**EXERCISE REQUIREMENTS**: In your reply, restate all of the records below word for word.
━━━ MATERIALS PROVIDED
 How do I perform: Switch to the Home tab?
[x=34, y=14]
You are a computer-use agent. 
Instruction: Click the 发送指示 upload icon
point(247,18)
━━━━━━
**RESPONSE BELOW**:
 How do I perform: Switch to the Home tab?
[x=34, y=14]
You are a computer-use agent. 
Instruction: Click the 发送指示 upload icon
point(247,18)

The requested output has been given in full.